Getting your cat to hate you isn’t hard. If you’re contemplating going down this path (and I don’t recommend it), know this – there is no coming back from being on your cat’s shit list. Your little fur turkey will loathe the sight of you to his grave.

With that said, let’s get started!

 

The fool-proof plan of attack

 

1. Make sudden loud noises often, and unexpectedly. Preferably when the hairy butterball is sleeping.
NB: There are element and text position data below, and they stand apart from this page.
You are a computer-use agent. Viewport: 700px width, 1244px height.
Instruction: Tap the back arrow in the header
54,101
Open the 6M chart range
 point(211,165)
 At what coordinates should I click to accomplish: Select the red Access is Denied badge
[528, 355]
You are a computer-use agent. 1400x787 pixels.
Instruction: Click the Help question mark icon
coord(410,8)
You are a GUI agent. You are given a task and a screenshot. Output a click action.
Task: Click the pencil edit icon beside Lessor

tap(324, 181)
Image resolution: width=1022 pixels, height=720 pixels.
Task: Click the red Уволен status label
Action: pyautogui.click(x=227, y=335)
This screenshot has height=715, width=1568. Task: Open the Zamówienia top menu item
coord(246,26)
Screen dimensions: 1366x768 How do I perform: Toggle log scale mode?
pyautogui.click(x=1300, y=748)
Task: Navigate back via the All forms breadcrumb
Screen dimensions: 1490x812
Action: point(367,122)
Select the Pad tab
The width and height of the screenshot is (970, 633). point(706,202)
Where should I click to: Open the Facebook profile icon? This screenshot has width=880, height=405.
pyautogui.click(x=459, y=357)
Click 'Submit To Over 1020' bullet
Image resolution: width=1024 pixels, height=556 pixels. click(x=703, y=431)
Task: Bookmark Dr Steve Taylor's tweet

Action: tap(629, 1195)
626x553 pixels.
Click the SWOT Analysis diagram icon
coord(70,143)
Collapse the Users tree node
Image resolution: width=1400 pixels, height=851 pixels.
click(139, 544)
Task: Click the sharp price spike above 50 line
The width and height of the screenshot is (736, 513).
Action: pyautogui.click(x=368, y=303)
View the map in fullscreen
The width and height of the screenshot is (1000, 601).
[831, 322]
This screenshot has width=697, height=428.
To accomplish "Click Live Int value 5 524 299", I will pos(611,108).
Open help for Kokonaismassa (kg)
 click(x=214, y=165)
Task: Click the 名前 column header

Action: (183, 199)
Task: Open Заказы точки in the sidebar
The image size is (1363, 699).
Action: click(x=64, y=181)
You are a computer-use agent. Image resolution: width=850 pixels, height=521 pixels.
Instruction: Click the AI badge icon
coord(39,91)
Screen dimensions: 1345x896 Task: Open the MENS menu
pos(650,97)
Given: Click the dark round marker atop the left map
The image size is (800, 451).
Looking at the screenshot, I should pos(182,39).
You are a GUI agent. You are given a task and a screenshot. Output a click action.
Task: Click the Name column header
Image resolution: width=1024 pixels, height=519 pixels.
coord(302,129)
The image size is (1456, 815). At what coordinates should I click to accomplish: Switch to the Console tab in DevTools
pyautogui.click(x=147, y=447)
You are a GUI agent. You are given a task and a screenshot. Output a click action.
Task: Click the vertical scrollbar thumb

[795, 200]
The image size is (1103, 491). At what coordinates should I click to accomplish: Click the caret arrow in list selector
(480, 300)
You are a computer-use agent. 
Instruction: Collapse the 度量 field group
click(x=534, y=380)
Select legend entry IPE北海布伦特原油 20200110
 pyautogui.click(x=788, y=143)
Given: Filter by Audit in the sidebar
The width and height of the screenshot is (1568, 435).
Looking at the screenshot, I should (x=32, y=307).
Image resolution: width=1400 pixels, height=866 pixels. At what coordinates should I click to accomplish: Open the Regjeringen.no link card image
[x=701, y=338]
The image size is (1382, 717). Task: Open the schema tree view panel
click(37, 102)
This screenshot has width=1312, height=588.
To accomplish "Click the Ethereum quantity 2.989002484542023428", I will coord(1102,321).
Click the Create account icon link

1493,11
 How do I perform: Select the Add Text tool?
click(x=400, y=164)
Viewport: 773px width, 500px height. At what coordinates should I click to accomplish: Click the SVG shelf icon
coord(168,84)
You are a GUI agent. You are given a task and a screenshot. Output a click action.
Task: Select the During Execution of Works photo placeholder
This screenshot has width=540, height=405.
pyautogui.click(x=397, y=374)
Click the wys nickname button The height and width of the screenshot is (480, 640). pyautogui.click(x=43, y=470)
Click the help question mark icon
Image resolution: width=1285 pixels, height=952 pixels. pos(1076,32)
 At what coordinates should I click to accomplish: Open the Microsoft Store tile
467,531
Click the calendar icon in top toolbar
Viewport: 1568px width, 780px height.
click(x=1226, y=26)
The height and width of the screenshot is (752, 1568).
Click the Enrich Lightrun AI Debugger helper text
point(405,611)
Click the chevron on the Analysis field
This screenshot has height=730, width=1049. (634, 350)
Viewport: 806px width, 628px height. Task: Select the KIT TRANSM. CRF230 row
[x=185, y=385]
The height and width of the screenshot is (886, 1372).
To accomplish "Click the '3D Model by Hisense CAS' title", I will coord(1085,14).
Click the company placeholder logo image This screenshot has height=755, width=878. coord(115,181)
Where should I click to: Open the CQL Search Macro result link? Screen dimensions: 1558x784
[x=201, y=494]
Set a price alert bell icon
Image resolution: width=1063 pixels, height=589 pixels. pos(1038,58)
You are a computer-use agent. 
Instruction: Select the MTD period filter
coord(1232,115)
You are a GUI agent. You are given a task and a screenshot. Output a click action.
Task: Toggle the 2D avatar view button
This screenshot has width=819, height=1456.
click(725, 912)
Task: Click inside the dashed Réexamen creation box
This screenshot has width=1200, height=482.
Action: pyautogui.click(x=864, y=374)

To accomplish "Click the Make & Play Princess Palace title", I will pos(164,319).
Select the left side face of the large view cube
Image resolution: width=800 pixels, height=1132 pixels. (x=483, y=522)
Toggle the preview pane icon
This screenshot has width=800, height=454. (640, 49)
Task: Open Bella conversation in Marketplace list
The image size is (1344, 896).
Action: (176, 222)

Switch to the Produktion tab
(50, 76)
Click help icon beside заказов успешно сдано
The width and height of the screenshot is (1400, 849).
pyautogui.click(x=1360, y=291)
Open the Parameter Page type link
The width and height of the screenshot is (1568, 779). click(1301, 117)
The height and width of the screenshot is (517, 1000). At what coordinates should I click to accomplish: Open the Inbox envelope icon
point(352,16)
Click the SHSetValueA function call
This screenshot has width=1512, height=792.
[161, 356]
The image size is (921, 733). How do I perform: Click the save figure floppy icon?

Sita does not approve of this article.

Sita does not approve of this article.

 

2. Pick up your cat and snuggle his fat little face at every opportunity. Coo loudly and talk in a baby voice. If your cat appears to be enjoying this, gradually increase your snuggle-ambush frequency.

 

3. Chase him around the house, giggling in a high-pitched voice (…are you starting to see why most cats dislike children?)

 

4. Stare your cat directly in the eyes with a gleeful, devilish look. The wider your eyes, the better. Throw in the odd, enthusiastic cry of “WHY HELLO, MISTER FLUFFINGTONS!”

 

5. Corner your cat and give him a bath. Be gentle, and speak softly and reassuringly. Take care not to get water in his ears or eyes, and ensure that the water temperature is just lukewarm. Afterwards, reward him with a few nice treats. The fucker will hate you anyway.

 

6. Bring lots of friends over, and introduce them to your cat one by one. Be very formal, and tell your friends it’s extra polite to make lots of eye contact with kitty.

 

7. During a petting session, after you’ve lulled your cat into a false sense of security, go for the ambush belly rub. Wear thick gloves.

 

8. Unexpectedly bring home a kitten. Make sure it’s the absolute cutest, most precocious damn kitten you can get your hands on, and shower it with attention in the presence of your cat. Allow said kitten free run of your house, especially your cat’s favorite perches. Remove your cat’s toys and present them to the kitten. Maintain eye contact with cat while doing so.

 

 

Now sit back, relax (as much as is possible with a cat in your home plotting your demise), and take in the carnage. If you’re looking to go a little less extreme, head on over to my previous post in this series, How To Get Your Cat To Stop Liking You So Much

And if the contents of this post sound vaguely familiar to you and you’re not seeing what the problem is, this post may be enlightening.

 

There you have it! How to make your cat wish for your death in 8 easy steps. Thank you for humoring me.